Entering the Era of "LLM Contamination"

2024-04-03

Everyone is building LLM. Whether closed or open, there are far more language models on the market than there are extensions and applications developed based on these models. Some are small in scale, while others are large, but only a few companies are able to develop something meaningful from them.


Undeniably, this is also an important matter. Many extensions born from open language models only add language functionality or improve speed on a small scale. While this is a noble task, it does not truly impact the adoption of these models.


These models vary in size, ranging from moderate to huge. However, despite their large numbers, only a few companies are able to effectively translate them into practical applications.


Indeed, the surge of LLM represents an important milestone in the development of artificial intelligence. However, the number of models produced far exceeds the development speed of meaningful extensions and practical applications.
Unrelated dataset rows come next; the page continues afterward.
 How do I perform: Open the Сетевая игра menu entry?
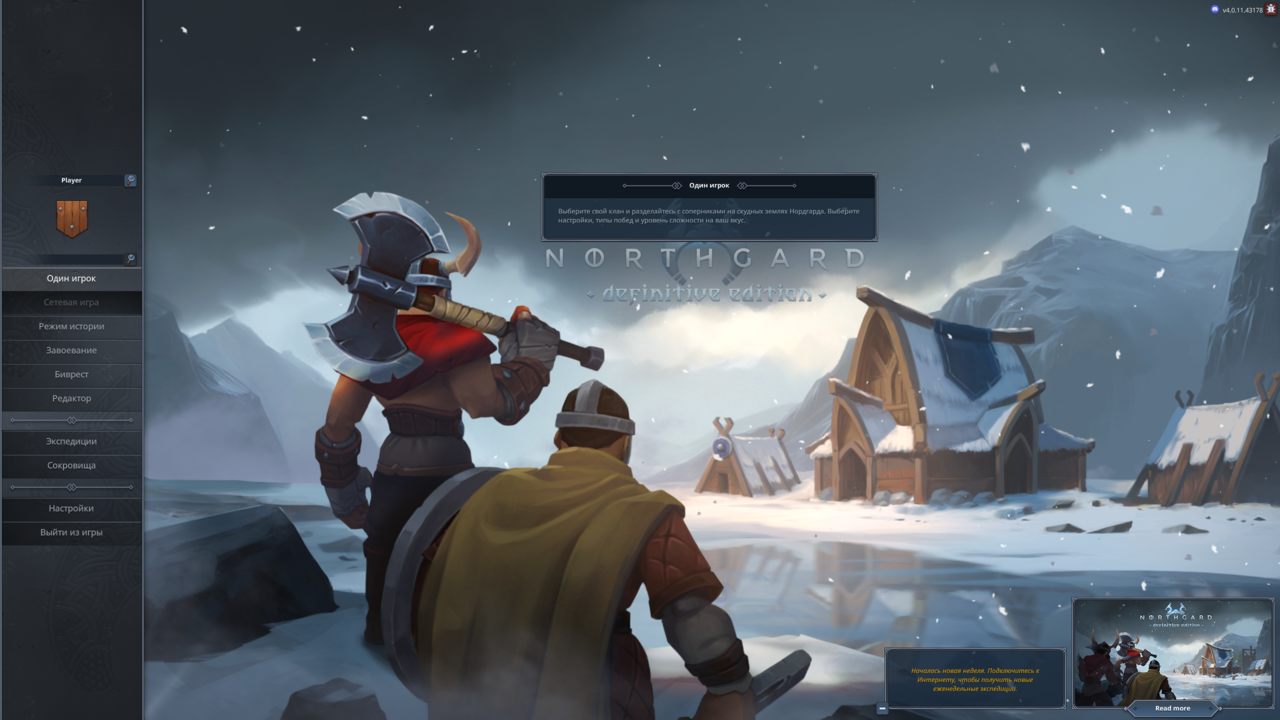71,302
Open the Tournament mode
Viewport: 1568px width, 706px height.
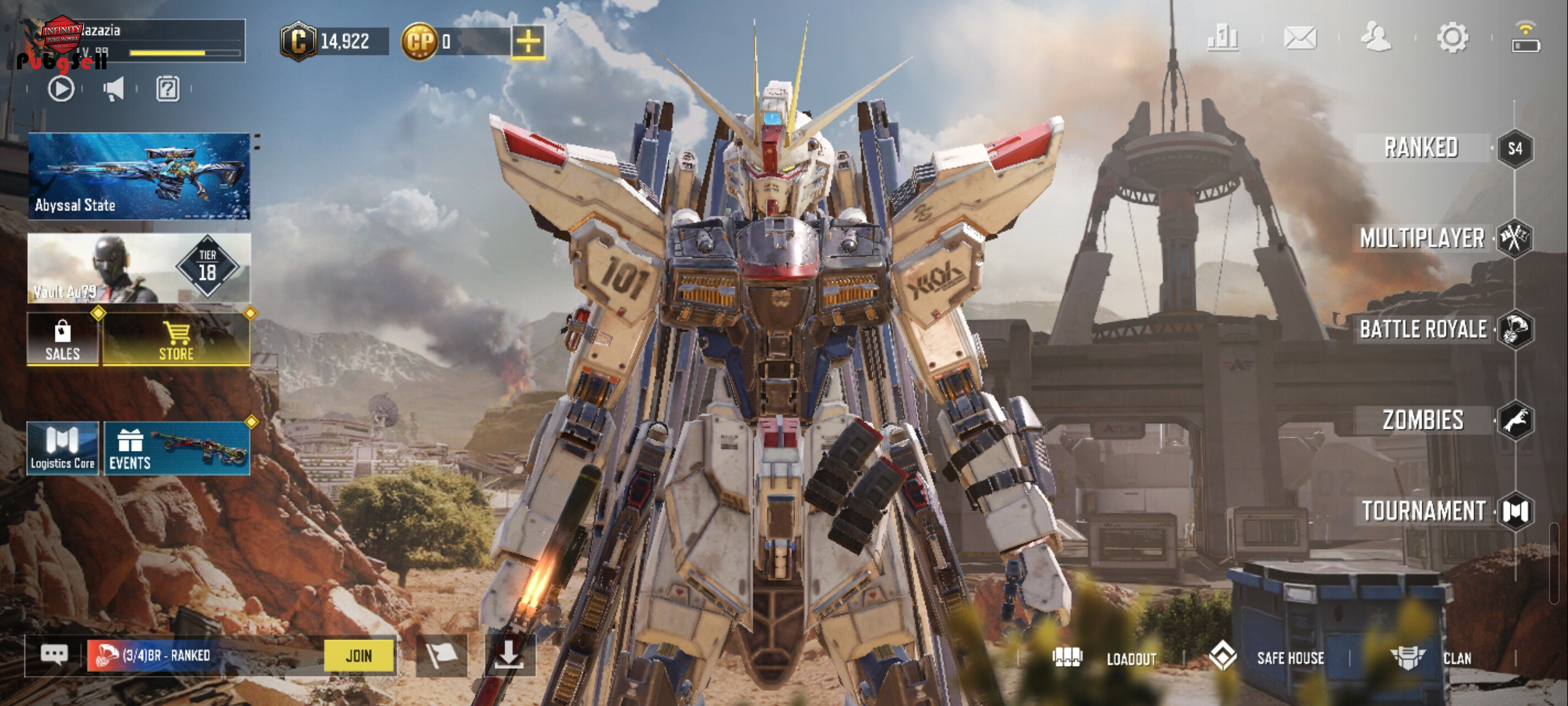[x=1424, y=511]
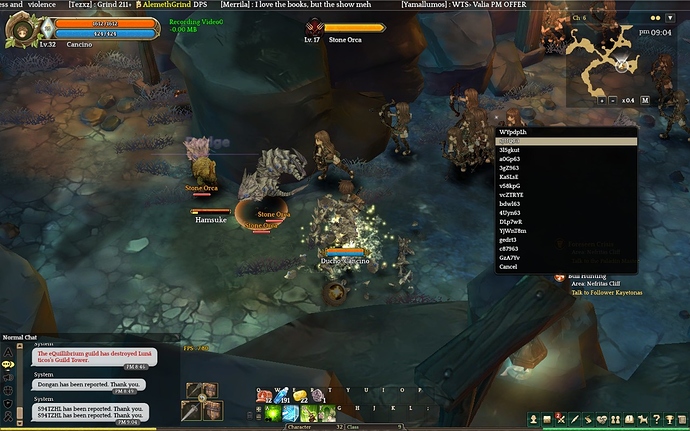Cancel the popup name list
This screenshot has height=431, width=690.
point(510,267)
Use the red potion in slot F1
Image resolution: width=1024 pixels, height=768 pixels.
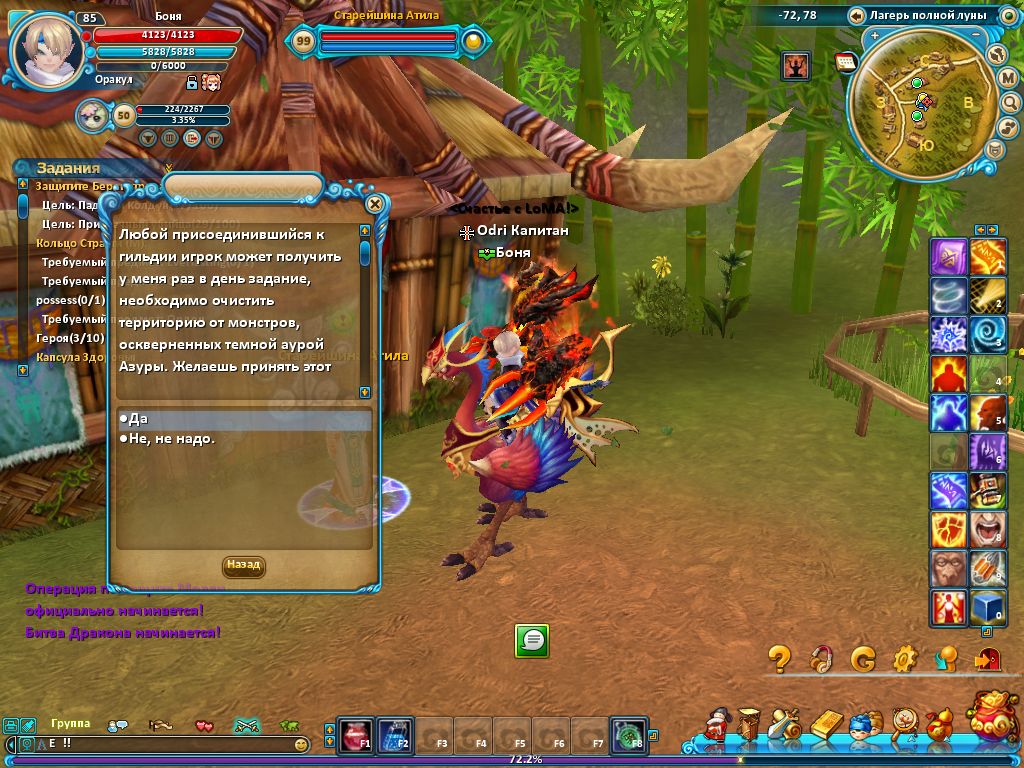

Although these efforts are commendable, they do not address the core issue of widespread adoption of LLM.


Is it a waste of time?


For example, on the Hugging Face leaderboard, there are thousands of language models. Whenever a new model is released, people start tinkering with it, testing its capabilities, and benchmarking it for their use cases, and then move on to the next one. The next day, this cycle repeats with the latest model.


Falcon is one of the largest open-source language models, and it received a lot of testing and appreciation from developers upon its release. However, after testing its capabilities, people found that even the smaller-scale Meta's Llama 2 performed better. The same situation occurred with Mistral's new model and OpenAI's GPT-2, despite the latter being around for years.


Speaking of Falcon, it does exist, but people rarely use it. No significant applications are built on it. However, as the organization behind this language model, TII may develop another AI model and hope it ranks high on the leaderboard.


Undoubtedly, this is the way of competition. Databricks' new AI model DBRX currently outperforms all other models on the market and at a lower price. Given its capabilities, enterprises are ready to adopt it. When Meta releases Llama 3, this hype will undoubtedly reappear. There will be more choices, but people will also forget about Llama 2.


Today, this phenomenon of base language models flooding without any innovation is called "LLM pollution". The surplus of LLM not only fails to promote the development of innovative or transformative applications but may also result in the field being filled with redundant or underutilized models.


What should be done next?


Databricks' VP of Generative AI, Naveen Rao, said that most foundational model companies will fail. "You have to do better than them (OpenAI). If you can't, and the cost of switching is low enough, why would you use someone else's model? So, unless you can beat them, just trying to be ahead doesn't make sense," he added.


Rao also stated that everyone has their own opinions, but many people just build models and call it a victory. "Wow! You built a model. Great," he joked. But he believes that without differentiation or problem-solving capabilities, it won't work.


Rao said, "Just because you say you can do it and build a technology doesn't really prove that you can solve the problem."


Investing billions of dollars into the next GPT may create an outstanding model for OpenAI, but the billions of dollars used to build GPT-4 may go to waste. People may use it for a while, but it will soon become the next GPT-2. Accelerating AI development is important, but at the same time, it is necessary to measure its positive and negative impact on adoption.


Currently, there is an urgent need to pay more attention to the role of LLM in practical applications and real-world problem-solving. In addition to focusing on the technical capabilities of language models, attention should also be given to their practical utility and social impact.


Companies certainly won't all use the same LLM, and we do need more choices. But before building a bunch of models in different languages, it is also necessary to clarify the exact use cases for these models. The era of "LLM pollution" has arrived. There will be a large number of LLMs that are ignored, once ranked at the top of the leaderboard, now silently piling up.